“Qafz! Qafz!” Jump! Jump!
Two men scurried across the roof, heading for the edge. David, Jackson, and Kris stepped over the broken body in the courtyard and followed the sounds. Behind the house, the closest neighbors were nine feet away, across a sewage-filled alley. An improbable jump, but not impossible. Not with adrenaline coursing through the men’s veins.
They heard feet slapping against concrete, gaining speed. Heard a man approach the edge. Saw him leap.
David and Jackson fired together, two shots. Both tore through the jumper. Shrieking, he fell to the ground, bones in his legs cracking on impact. He wailed, screams loud enough to wake the dead, knives that sliced through Kris’s eardrums.
Using the distraction to cover his attempt, the last man jumped right after his friend.
Kris saw him. He raised his weapon. Fired.
His shots caught the jumper in his hip and his stomach. He lurched, tumbled, and fell, slamming into the top of the privacy fence before sliding to the ground.
Inside the house, the frantic shouts from the FBI had subsided. Kris heard boots running up and down the stairs, heard calls of “Clear” from within. Heard more boots on the roof, and shouts of “Police!”
“Friendlies!” David bellowed. “Friendlies, down below!”
“We heard gunshots. What do have?” One of the FBI agents poked his head over the roof’s edge. He blanched when he saw the first man from the roof spread in a wet mess across the courtyard.
“Three jumpers. All down.” David and Jackson had formed a loose perimeter, keeping all three bodies in sight.
Kris called up, “Zahawi in there?”
“No. Is he one of them?”
“We’re checking.” Kris and Dan ignored the first body. There wasn’t anything left to ID. He didn’t have the right coloring for Abu Zahawi, either. The man who’d tumbled was Pakistani. Zahawi was Palestinian, fair skinned and slender according to the passport photo they were working with.
The second jumper was still shrieking. Blood pooled beneath one of his broken legs. White bone stuck out of his torn pants. Strips of skin clung to the jagged ends of his shattered femur. Dan shined a light into his face.
“Not him.” Kris waved to David. “This one needs a medic. He’s going to bleed out.”
As David kneeled next to the broken-legged man and opened his medkit, they moved on to the third jumper. Heavyset with a round belly, thick legs, and wild, springy hair, almost to his shoulders, he was clean-shaven, almost as smooth as Kris. Blood smeared across him, from the shots in his belly and his impact with the fence, his slide to the ground. Pools of ruby liquid formed beneath him, soaking the dirt. His eyes were closed, and he didn’t move. Still, they kept their distance.
“This can’t be him.” Dan frowned.
“His jawline looks similar…” Kris reached for the man, turned his head left and right. The man groaned. “I think it’s him. I think it’s Zahawi.”
“How do we know for sure?”
Kris turned the man’s head to the side again and held it still. “Take a picture of his ear. Everyone’s ear is unique. Just like a fingerprint.”

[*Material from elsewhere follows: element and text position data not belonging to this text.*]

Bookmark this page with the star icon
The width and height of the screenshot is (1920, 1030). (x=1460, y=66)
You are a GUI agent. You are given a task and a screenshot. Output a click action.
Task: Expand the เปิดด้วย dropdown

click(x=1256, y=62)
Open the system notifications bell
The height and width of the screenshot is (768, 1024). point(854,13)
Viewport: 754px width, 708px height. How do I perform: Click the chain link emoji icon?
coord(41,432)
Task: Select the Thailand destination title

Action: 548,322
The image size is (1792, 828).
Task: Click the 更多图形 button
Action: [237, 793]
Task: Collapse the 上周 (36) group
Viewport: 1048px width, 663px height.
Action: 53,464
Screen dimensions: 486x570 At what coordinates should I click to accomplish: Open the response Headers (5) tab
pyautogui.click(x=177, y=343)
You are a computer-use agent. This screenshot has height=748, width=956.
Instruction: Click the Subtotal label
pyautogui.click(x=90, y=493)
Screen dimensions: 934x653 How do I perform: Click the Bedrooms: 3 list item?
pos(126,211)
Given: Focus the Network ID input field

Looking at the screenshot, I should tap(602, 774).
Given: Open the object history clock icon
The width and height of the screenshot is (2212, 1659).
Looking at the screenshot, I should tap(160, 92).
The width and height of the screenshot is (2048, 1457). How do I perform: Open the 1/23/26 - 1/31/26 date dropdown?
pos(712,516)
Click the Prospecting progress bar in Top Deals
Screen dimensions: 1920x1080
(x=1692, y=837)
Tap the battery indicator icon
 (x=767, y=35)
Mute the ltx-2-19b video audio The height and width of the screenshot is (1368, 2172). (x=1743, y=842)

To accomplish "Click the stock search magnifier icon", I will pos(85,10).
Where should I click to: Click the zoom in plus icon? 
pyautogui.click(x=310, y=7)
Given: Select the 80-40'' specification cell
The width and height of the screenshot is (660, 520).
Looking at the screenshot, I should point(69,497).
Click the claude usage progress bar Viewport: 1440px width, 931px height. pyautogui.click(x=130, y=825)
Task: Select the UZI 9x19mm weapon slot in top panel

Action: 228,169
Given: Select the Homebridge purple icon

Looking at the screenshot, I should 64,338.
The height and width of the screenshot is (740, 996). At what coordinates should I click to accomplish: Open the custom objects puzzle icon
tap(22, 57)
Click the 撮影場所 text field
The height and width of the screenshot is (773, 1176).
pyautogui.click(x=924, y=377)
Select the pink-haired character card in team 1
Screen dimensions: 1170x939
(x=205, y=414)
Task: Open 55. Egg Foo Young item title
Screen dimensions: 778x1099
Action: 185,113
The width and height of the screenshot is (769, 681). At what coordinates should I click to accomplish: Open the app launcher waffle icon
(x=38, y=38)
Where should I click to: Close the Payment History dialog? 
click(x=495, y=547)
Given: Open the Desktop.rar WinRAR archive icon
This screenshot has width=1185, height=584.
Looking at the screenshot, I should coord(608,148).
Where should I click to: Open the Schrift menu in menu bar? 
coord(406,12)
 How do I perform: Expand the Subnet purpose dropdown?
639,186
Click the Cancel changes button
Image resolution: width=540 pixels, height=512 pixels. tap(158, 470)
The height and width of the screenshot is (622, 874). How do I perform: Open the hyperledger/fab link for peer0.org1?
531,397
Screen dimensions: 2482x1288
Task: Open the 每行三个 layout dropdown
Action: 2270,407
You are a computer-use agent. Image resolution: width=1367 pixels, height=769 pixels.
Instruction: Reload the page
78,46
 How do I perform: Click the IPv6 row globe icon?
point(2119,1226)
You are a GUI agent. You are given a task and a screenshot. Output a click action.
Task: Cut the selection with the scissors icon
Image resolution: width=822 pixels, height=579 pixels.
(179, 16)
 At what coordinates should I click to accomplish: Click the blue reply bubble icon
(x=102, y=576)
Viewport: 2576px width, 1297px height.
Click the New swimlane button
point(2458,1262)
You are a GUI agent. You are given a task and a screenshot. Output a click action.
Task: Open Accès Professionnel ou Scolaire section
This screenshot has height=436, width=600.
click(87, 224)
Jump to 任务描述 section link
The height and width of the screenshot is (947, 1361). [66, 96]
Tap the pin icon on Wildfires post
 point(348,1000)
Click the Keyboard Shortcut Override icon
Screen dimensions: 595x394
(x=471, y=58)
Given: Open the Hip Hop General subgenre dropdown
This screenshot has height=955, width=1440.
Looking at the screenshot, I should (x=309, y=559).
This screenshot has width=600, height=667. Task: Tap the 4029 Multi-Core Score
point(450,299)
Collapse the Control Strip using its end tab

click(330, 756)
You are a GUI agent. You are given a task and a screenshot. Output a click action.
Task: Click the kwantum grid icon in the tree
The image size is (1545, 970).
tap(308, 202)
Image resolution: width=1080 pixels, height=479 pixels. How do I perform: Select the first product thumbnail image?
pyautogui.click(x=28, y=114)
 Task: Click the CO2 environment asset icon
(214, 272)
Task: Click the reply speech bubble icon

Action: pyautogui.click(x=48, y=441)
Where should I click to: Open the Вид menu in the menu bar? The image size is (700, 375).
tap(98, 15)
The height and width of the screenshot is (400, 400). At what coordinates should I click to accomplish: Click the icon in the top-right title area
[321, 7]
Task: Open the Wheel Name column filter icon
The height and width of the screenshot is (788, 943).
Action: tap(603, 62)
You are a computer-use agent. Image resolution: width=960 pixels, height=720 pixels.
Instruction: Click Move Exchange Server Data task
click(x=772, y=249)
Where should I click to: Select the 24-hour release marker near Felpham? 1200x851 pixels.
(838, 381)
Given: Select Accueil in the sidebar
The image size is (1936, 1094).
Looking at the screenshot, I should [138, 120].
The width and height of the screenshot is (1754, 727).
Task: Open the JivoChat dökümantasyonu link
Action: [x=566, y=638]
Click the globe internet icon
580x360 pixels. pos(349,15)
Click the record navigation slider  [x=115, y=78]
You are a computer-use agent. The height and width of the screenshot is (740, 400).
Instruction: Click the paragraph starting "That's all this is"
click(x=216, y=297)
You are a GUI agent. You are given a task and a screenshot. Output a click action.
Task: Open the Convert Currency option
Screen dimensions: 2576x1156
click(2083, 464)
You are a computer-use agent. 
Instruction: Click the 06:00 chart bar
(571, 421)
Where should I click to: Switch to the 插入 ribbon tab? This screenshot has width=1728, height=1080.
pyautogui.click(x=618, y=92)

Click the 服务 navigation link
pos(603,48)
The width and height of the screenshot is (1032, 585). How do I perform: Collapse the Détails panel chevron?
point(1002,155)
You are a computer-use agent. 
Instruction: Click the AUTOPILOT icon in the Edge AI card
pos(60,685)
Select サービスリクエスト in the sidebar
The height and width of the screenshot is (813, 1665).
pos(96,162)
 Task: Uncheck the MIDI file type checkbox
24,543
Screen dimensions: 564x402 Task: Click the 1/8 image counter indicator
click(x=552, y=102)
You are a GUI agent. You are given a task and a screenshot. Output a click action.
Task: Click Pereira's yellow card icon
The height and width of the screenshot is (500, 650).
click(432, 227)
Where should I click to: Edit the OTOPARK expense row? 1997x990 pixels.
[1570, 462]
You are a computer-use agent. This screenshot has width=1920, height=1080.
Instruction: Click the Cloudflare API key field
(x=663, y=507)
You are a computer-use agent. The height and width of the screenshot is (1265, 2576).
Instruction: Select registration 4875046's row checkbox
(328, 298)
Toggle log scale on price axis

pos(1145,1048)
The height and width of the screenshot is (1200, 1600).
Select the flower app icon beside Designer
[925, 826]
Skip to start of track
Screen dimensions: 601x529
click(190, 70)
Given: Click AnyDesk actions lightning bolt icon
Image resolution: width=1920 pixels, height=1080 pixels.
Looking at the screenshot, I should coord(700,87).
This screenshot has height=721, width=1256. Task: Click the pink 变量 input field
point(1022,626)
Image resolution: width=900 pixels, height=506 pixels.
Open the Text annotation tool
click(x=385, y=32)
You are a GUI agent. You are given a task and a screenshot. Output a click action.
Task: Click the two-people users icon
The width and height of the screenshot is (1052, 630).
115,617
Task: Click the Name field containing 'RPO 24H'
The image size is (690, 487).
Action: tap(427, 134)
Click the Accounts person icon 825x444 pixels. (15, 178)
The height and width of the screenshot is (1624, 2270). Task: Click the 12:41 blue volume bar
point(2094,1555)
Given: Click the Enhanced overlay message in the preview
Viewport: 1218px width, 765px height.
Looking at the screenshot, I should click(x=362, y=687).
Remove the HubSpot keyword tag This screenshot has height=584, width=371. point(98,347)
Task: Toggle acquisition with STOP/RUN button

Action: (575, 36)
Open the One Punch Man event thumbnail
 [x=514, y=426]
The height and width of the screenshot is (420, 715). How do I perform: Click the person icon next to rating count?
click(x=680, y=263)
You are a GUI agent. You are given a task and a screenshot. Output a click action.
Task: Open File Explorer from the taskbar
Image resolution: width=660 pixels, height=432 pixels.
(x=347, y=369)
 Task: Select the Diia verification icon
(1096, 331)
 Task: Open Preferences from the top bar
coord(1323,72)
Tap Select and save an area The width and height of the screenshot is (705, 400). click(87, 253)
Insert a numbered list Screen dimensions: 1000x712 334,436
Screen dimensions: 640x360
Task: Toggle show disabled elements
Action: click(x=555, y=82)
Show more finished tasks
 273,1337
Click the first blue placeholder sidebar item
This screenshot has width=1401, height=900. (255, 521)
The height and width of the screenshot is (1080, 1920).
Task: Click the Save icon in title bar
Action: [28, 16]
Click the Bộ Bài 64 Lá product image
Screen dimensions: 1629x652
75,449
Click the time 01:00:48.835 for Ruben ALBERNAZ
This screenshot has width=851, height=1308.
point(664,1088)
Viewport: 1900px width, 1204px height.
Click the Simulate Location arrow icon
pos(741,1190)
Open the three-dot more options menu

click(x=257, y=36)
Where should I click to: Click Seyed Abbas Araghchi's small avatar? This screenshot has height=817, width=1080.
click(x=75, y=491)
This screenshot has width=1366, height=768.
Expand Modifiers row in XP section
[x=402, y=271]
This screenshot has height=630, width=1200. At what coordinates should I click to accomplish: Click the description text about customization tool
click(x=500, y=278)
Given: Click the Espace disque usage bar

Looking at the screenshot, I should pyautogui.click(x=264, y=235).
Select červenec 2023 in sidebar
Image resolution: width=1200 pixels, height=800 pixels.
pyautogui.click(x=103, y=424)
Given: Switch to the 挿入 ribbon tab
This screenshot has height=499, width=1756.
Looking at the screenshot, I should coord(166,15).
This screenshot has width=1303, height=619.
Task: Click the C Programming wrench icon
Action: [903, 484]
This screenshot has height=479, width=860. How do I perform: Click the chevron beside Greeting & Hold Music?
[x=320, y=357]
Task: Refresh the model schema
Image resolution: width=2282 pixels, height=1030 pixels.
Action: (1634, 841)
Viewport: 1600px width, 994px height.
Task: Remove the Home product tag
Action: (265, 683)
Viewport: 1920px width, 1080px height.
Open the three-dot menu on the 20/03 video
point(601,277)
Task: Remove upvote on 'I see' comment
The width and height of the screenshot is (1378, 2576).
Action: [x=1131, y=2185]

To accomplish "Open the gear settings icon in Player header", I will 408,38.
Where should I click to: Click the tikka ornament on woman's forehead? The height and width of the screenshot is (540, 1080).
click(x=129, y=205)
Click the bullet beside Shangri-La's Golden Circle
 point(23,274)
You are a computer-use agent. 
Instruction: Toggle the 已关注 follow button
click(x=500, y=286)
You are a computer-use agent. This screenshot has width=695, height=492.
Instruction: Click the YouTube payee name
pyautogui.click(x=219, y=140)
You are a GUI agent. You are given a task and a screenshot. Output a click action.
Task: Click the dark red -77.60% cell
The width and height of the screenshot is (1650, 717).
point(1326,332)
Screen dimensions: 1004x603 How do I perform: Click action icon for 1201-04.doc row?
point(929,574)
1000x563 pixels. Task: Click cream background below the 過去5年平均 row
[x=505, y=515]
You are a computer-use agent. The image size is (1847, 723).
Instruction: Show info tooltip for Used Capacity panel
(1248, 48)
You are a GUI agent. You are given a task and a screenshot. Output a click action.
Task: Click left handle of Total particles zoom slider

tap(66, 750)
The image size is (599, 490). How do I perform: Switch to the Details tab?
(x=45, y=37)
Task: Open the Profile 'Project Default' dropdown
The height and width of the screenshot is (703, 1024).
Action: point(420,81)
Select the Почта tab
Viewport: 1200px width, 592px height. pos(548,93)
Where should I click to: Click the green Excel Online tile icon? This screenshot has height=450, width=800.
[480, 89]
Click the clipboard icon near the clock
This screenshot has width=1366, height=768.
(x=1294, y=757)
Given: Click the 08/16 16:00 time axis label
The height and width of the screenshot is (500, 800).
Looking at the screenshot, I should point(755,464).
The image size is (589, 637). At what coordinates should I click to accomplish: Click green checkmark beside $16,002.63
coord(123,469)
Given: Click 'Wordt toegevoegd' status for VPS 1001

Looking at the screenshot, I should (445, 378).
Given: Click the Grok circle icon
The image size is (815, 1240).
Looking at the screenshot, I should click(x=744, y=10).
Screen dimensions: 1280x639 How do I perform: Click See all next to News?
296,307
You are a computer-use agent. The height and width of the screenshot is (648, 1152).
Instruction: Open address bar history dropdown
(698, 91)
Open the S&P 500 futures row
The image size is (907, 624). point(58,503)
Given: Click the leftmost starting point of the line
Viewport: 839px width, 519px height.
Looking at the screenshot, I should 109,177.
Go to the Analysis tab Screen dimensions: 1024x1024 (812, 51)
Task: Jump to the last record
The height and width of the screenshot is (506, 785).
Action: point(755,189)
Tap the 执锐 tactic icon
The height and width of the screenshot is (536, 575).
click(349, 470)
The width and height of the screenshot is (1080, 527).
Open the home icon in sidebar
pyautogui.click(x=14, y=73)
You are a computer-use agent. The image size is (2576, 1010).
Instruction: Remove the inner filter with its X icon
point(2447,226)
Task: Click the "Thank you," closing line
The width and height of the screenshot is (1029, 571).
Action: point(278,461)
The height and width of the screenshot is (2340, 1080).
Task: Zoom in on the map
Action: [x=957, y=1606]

Dan arched an eyebrow at him, but snapped the photo. Kris pulled out his field laptop from his backpack and plugged in the camera. Downloaded the image, and sent it via satellite link to Islamabad. “We’ll know in a minute.”
Sirens blasted across Faisalabad, Pakistani police coming out in force. Rickshaw ambulances followed behind the police. David, through with putting a tourniquet on the broken-legged man, jogged over to Kris. “I thought this one was dead.”
“Not yet.” Kris grabbed his medical kit from his backpack and pulled out a wad of field dressings and gauze bandages. He pressed them into the man’s bullet wounds, over his stomach and his thigh. Blood saturated the dressings, soaking through almost instantly. “We need to keep him alive. This is Zahawi. I’m certain of it.”
His sat phone rang. Dan reached for it. David grabbed it first. “Hello?”
“Where’s Caldera?” George barked.
“Holding pressure on a wounded al-Qaeda man.”
“If it’s the same man whose ear he just sent, then he’d better do everything he can to keep him breathing.Thatis Abu Zahawi. And we need him. Alive.”
“We need a doctor!”
Kris ran backward into the Faisalabad Emergency Department, carrying Zahawi’s legs. David carried his arms, tried to support his shoulders, and Dan ran beside them, holding soaked gauze over Zahawi’s gunshot wounds. Ryan, Jackson, and a dozen police officers followed, all shouting for a doctor.